One example described herein comprises boost and counter-boost piston areas. A difference between the boost and counter-boost piston areas equals a resulting net boost area.

Pressure applied to an inner mandrel 38 is used in the FIG. 4 example to apply a compressive force to the seal element 28 due to a pressure differential from uphole to downhole across the barrier 12 (e.g., from the wellbore section 16 to the wellbore section 18 in the FIG. 1 system 10). The difference in area between the mandrel 38 outer diameter (area A) on which the seal element 28 is seated and the boost area described above (B−C) equals the net boost area (A−B+C) that can be used to apply a compressive force to the seal element 28 due to a pressure differential from uphole to downhole across the barrier 12. A housing 40 that is connected to the mandrel 38 (see FIG. 7) has a unidirectional body lock ring 42 to trap the boost force (resulting from the pressure applied to the net boost area) in the seal element 28.
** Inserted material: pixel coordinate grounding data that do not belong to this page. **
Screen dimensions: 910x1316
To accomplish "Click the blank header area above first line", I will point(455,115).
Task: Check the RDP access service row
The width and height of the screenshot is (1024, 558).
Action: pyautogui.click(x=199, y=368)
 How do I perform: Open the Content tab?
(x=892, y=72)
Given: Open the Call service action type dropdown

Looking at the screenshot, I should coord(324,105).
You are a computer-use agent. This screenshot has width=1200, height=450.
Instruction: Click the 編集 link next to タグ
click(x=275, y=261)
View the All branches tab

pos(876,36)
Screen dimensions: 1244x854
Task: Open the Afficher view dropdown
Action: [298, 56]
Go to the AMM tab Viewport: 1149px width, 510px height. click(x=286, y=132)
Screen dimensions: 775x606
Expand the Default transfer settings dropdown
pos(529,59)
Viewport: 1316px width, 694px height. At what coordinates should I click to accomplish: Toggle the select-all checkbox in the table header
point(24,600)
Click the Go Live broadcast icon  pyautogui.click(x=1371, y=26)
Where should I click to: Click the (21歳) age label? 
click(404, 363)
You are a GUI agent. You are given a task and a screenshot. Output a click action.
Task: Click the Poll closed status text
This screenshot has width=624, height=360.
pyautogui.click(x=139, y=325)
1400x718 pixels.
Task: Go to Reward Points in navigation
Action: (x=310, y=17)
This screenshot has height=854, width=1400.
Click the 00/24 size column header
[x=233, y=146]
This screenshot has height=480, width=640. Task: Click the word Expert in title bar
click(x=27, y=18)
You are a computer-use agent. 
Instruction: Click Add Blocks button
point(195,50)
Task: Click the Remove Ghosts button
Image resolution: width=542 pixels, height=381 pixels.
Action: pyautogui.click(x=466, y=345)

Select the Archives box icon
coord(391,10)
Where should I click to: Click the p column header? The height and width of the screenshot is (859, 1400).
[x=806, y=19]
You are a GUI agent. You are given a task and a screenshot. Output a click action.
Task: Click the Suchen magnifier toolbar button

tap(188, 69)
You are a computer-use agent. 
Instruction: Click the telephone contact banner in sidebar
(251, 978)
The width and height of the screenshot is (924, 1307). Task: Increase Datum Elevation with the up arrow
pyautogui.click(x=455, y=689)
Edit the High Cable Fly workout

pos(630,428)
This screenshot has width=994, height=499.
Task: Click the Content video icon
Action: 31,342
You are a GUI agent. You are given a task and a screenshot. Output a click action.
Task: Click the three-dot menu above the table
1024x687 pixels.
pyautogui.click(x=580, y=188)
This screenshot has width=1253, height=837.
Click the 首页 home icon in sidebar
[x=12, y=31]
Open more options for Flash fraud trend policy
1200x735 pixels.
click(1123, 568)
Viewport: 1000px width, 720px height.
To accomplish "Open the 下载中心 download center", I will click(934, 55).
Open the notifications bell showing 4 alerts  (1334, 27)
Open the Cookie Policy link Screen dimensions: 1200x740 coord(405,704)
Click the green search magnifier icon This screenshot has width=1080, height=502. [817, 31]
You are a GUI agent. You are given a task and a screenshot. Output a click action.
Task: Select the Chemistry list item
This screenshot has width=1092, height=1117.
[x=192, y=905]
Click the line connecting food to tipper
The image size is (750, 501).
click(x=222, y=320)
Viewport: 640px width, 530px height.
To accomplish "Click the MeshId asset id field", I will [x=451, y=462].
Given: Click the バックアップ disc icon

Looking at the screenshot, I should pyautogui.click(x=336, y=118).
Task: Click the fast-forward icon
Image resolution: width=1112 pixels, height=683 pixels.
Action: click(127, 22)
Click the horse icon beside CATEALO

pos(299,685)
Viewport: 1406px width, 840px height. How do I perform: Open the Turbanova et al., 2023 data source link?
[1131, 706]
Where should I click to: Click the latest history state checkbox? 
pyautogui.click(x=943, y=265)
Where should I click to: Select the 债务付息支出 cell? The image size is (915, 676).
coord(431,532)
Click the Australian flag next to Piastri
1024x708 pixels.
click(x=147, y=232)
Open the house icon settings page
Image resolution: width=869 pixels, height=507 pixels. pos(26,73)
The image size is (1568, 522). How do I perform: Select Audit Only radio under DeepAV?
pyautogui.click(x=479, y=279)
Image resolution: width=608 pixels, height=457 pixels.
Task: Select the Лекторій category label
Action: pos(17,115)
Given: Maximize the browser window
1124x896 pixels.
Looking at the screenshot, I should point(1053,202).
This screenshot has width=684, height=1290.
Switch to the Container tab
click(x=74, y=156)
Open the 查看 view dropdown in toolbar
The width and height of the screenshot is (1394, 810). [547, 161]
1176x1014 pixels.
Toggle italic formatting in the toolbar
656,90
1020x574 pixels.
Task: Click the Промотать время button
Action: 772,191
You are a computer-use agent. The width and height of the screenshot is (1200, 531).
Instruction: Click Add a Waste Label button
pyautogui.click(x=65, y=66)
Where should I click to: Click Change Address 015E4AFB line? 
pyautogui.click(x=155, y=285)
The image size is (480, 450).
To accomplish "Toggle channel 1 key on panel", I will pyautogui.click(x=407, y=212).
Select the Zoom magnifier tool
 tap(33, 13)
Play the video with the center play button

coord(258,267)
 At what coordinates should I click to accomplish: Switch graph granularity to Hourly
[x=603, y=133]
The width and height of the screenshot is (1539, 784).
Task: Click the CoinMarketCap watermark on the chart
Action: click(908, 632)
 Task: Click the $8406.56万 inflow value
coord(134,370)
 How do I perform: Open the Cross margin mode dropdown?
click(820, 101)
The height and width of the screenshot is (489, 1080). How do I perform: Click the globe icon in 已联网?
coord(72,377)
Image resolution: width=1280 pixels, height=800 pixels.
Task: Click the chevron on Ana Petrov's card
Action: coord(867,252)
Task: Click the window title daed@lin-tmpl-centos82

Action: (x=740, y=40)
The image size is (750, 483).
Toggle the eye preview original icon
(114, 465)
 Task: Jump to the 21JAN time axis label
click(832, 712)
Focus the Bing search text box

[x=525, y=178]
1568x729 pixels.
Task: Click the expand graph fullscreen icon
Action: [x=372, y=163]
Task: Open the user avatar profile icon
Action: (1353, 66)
In this example, the piston 34 is used to cancel or balance some of the downwardly directed boost force due to pressure applied to the mandrel 38. This concept may be used with any type of downhole barrier with a “boosting” mandrel.

When a pressure differential is applied from above the seal element 28, the mandrel 38 will be biased to displace toward the seal element. The pressure differential multiplied by the net downward boost area will produce a compressive boost force on the seal element 28. This additional compressive force helps maintain the sealing capability of the seal element 28. The body lock ring 42 (see FIG. 7) is used to trap the compressive boost force in the seal element 28.

Alternatively, when a pressure differential is applied from downhole to uphole across the seal element 28, the housing 32 and piston 34 will be biased to displace toward the seal element to exert a compressive force on the seal element. The pressure differential multiplied by the net boost area will produce a compressive force on the seal element 28. This additional compressive force helps maintain the sealing capability of the seal element 28. The body lock ring 36 is used to trap the boost force in the seal element 28.

When the downhole barrier 12 is unset, all the compressive forces are removed from the seal element 28 and it is allowed to relax for retrieval. Using the principles described herein, the seal element 28 can seal against relatively large pressure differentials and, when unset, a maximum outer diameter OD (see FIG. 2E) of the downhole barrier 12 can be at its original run-in maximum outer diameter.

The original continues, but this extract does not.